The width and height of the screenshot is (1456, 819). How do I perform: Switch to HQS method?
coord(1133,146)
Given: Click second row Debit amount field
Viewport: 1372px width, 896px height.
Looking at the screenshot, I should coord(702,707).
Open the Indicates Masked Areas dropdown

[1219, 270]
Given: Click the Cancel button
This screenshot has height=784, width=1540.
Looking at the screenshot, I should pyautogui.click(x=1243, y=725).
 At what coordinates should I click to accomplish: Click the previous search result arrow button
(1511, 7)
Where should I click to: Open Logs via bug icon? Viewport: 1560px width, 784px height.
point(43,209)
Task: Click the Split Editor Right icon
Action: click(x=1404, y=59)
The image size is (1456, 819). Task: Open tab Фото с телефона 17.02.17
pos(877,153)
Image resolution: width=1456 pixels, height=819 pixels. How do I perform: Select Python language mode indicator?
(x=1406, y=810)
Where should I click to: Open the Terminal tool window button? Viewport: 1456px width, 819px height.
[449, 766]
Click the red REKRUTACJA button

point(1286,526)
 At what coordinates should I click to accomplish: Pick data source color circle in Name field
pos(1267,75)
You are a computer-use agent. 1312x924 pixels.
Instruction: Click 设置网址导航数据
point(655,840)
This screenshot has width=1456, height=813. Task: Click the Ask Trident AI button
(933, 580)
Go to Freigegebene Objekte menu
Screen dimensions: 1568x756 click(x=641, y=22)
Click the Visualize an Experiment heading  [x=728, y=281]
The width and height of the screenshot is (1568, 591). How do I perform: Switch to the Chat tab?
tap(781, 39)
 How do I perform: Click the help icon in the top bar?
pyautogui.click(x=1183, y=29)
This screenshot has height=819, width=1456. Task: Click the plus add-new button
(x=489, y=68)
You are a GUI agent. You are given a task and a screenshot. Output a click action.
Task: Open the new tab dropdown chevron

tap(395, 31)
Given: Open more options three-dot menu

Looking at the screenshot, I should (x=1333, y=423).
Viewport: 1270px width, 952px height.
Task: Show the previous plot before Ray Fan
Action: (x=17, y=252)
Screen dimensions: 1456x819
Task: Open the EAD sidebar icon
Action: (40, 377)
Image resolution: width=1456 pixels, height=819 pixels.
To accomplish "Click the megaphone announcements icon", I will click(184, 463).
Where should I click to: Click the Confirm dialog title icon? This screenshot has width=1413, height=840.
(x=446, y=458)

**What to do:** Check each line of the records for "agent" and copy the ones that contain it.

**Written answer:**
You are a computer-use agent. 1312x924 pixels.
You are a GUI agent. You are given a task and a screenshot. Output a click action.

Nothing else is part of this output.